Remo Girone, attore icona del piccolo schermo, è morto improvvisamente a 76 anni nella sua casa nel Principato di Monaco, dove viveva con la moglie Victoria Zinny.

La sua carriera è legata in modo indissolubile al personaggio di Tano Cariddi nella serie La Piovra, ma Girone ha lasciato un segno profondo anche a teatro e al cinema.

Grande successo in televisione per Remo Girone

Nato il 1° dicembre 1948 ad Asmara, in Eritrea, da genitori italiani, Girone si trasferì giovanissimo a Roma. Dopo la maturità frequenta brevemente la facoltà di economia e commercio, ma poi iscrive infatti all'Accademia d'arte drammatica "Silvio d'Amico" per diplomarsi in recitazione.

Era ancora minorenne quando iniziò a calcare le scene teatrali, mostrando subito un talento naturale che non passò inosservato. Fu quindi il teatro il suo primo grande amore, luogo dove avrebbe espresso per tutta la vita la sua più autentica vocazione. Tuttavia, sarà la televisione a renderlo un volto noto al grande pubblico.

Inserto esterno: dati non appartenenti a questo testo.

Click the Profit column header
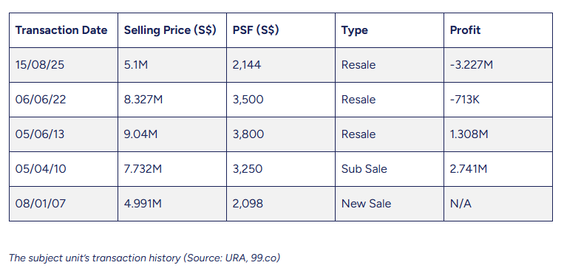Image resolution: width=564 pixels, height=268 pixels. click(465, 30)
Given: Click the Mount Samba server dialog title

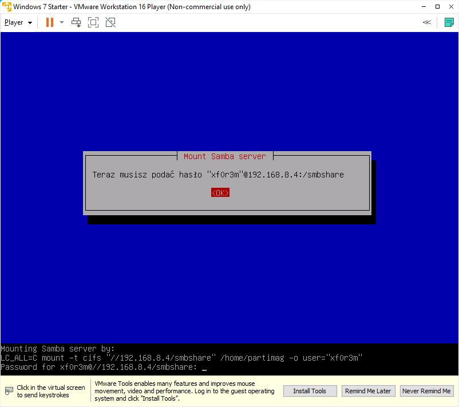Looking at the screenshot, I should click(x=224, y=156).
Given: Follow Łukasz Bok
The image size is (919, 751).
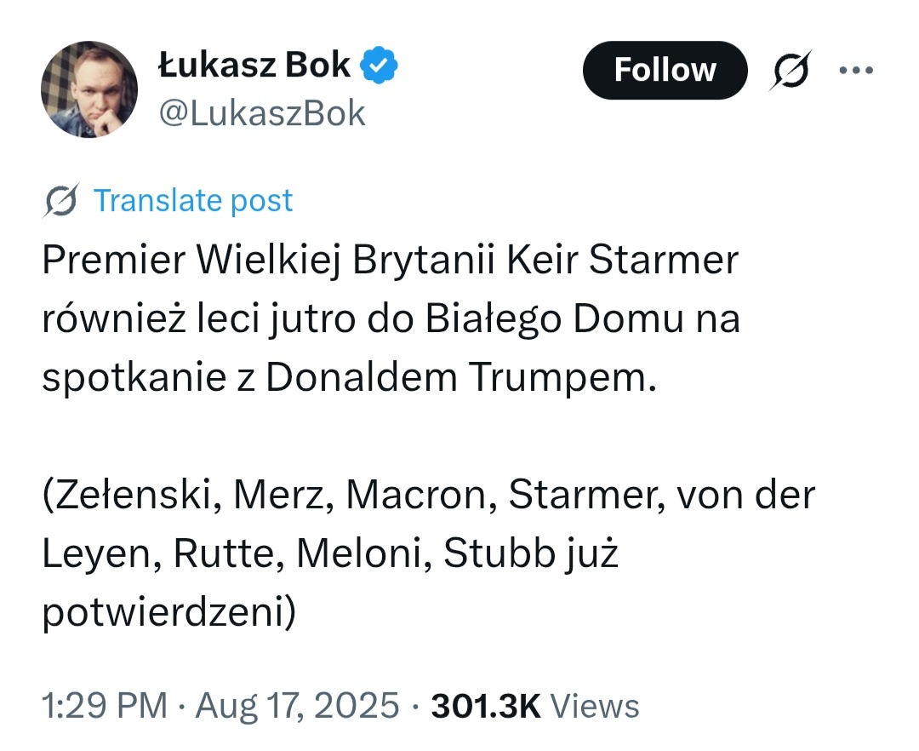Looking at the screenshot, I should (665, 70).
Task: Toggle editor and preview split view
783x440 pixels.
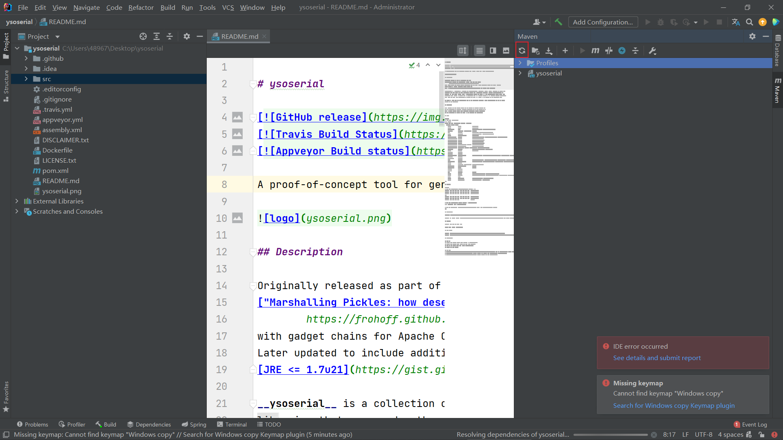Action: pyautogui.click(x=493, y=51)
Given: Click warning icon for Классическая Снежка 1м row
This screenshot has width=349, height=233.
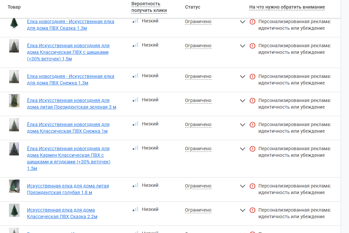Looking at the screenshot, I should (x=252, y=125).
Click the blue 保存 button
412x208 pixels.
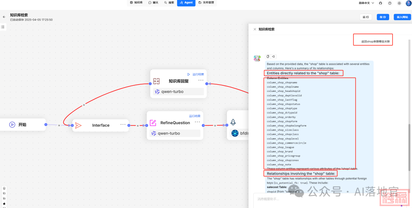[x=383, y=17]
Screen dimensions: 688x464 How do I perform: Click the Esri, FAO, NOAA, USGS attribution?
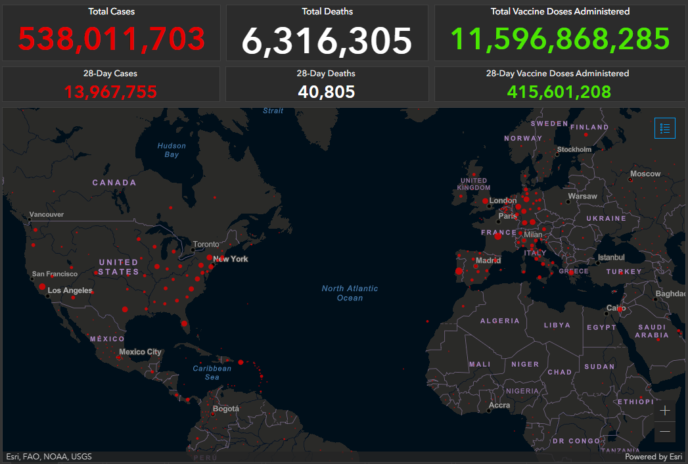coord(49,457)
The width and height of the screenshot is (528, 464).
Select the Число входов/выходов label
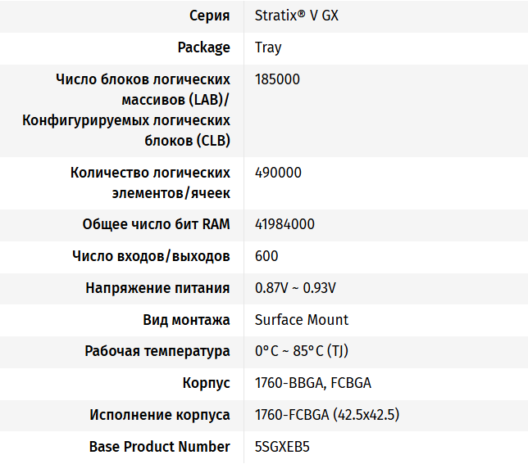coord(151,256)
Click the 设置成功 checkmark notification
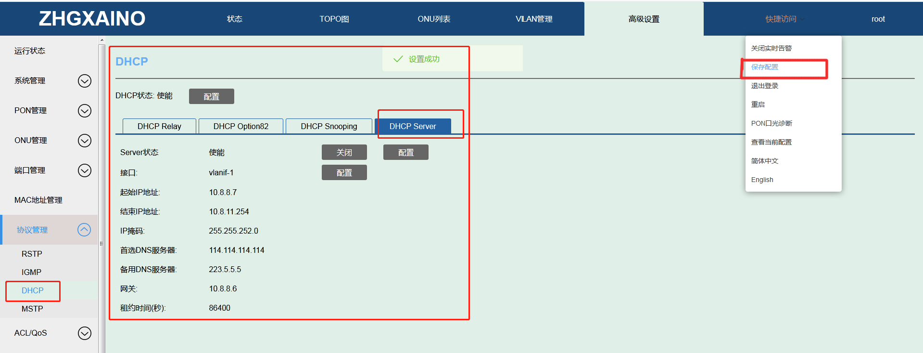Viewport: 923px width, 353px height. [417, 59]
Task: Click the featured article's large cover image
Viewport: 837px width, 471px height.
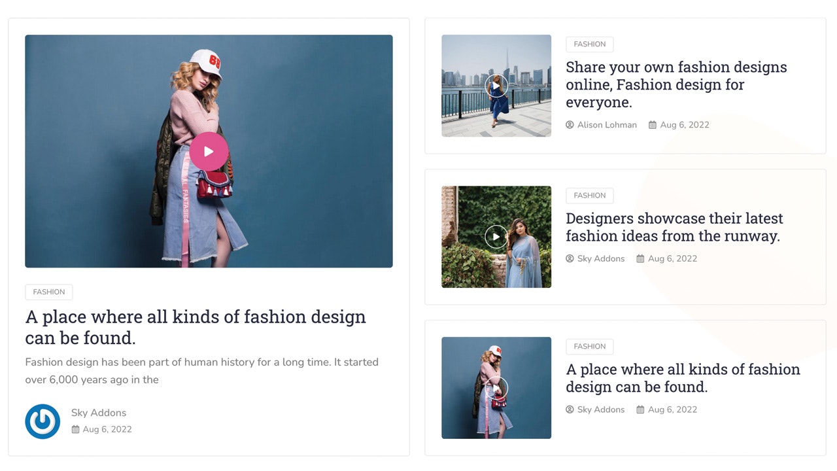Action: coord(209,151)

Nel 1987 entrò a fare parte del cast de La Piovra 3, interpretando il boss Gaetano “Tano” Cariddi, ruolo che avrebbe segnato per sempre la sua carriera.

Le sue opere di maggiore successo

Il successo con l'interpretazione di Cariddi aprì a Girone le porte di numerosi altri progetti televisivi. Dagli sceneggiati Lo scialo e Una vittoria, fino a Dalla notte all’alba e Carlo Magno, la sua presenza divenne una costante in varie produzioni Rai.

Negli anni Novanta recitò in Morte di una strega, Fantaghirò 5, Dio vede e provvede e Morte di una ragazza perbene, fino a interpretazioni più recenti come Il Grande Torino e Questa è la mia terra.

La sua capacità di dare spessore a personaggi complessi lo ha reso un attore apprezzato sia dalla critica che dal pubblico. Parallelamente non abbandonò mai il palcoscenico teatrale, che considerava la sua vera casa artistica.

Non solo televisione ma anche lavori per il cinema

Oltre alla televisione, Remo Girone ha lavorato con continuità anche al cinema. Debuttò come protagonista ne Il gabbiano diretto da Marco Bellocchio. Tra le sue interpretazioni più recenti ci sono quella di Enzo Ferrari in Le Mans – La grande sfida, senza dimenticare la commedia Benvenuto Presidente!

al fianco di Claudio Bisio.

La sua carriera poliedrica, durata circa 50 anni ha consolidato il suo nome tra i grandi del panorama artistico italiano. La sua scomparsa lascia un vuoto profondo nel mondo dello spettacolo.

Remo Girone era sposato ormai dal 1982 con l'attrice argentina Victoria Zinny.